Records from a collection
============

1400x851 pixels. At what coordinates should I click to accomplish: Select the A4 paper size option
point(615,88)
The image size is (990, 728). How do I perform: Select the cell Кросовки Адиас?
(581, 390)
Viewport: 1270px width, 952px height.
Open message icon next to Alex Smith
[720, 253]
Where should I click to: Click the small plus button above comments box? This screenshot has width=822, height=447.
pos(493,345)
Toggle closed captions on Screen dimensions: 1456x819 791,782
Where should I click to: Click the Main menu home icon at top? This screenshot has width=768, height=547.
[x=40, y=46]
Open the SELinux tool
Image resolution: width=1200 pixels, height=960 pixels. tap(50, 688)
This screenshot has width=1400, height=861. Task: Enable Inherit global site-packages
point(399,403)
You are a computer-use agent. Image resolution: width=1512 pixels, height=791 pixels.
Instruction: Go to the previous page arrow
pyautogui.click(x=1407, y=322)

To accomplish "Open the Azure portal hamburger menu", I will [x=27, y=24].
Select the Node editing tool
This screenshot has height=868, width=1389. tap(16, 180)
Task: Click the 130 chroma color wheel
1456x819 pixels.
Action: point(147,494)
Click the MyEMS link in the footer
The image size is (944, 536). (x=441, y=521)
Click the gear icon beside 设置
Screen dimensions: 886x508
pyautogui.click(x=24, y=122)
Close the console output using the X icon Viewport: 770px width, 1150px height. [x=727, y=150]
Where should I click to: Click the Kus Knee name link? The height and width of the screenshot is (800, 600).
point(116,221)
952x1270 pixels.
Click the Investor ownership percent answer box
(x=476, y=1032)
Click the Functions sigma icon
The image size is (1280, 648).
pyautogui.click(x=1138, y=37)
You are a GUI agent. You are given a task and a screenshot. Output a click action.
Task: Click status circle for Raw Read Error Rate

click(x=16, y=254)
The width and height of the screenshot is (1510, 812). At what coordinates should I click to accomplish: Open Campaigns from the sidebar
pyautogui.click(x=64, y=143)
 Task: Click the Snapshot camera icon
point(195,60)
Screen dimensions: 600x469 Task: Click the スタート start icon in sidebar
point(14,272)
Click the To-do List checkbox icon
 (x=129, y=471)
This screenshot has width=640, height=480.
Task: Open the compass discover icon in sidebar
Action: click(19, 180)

============

» **Brief**
Please reproduce all of the entries above verbatim.

» **Correct answer**
1400x851 pixels. At what coordinates should I click to accomplish: Select the A4 paper size option
point(615,88)
The image size is (990, 728). How do I perform: Select the cell Кросовки Адиас?
(581, 390)
Viewport: 1270px width, 952px height.
Open message icon next to Alex Smith
[720, 253]
Where should I click to: Click the small plus button above comments box? This screenshot has width=822, height=447.
pos(493,345)
Toggle closed captions on Screen dimensions: 1456x819 791,782
Where should I click to: Click the Main menu home icon at top? This screenshot has width=768, height=547.
[x=40, y=46]
Open the SELinux tool
Image resolution: width=1200 pixels, height=960 pixels. tap(50, 688)
This screenshot has width=1400, height=861. Task: Enable Inherit global site-packages
point(399,403)
You are a computer-use agent. Image resolution: width=1512 pixels, height=791 pixels.
Instruction: Go to the previous page arrow
pyautogui.click(x=1407, y=322)

To accomplish "Open the Azure portal hamburger menu", I will [x=27, y=24].
Select the Node editing tool
This screenshot has height=868, width=1389. tap(16, 180)
Task: Click the 130 chroma color wheel
1456x819 pixels.
Action: point(147,494)
Click the MyEMS link in the footer
The image size is (944, 536). (x=441, y=521)
Click the gear icon beside 设置
Screen dimensions: 886x508
pyautogui.click(x=24, y=122)
Close the console output using the X icon Viewport: 770px width, 1150px height. [x=727, y=150]
Where should I click to: Click the Kus Knee name link? The height and width of the screenshot is (800, 600).
point(116,221)
952x1270 pixels.
Click the Investor ownership percent answer box
(x=476, y=1032)
Click the Functions sigma icon
The image size is (1280, 648).
pyautogui.click(x=1138, y=37)
You are a GUI agent. You are given a task and a screenshot. Output a click action.
Task: Click status circle for Raw Read Error Rate

click(x=16, y=254)
The width and height of the screenshot is (1510, 812). At what coordinates should I click to accomplish: Open Campaigns from the sidebar
pyautogui.click(x=64, y=143)
 Task: Click the Snapshot camera icon
point(195,60)
Screen dimensions: 600x469 Task: Click the スタート start icon in sidebar
point(14,272)
Click the To-do List checkbox icon
 (x=129, y=471)
This screenshot has width=640, height=480.
Task: Open the compass discover icon in sidebar
Action: click(19, 180)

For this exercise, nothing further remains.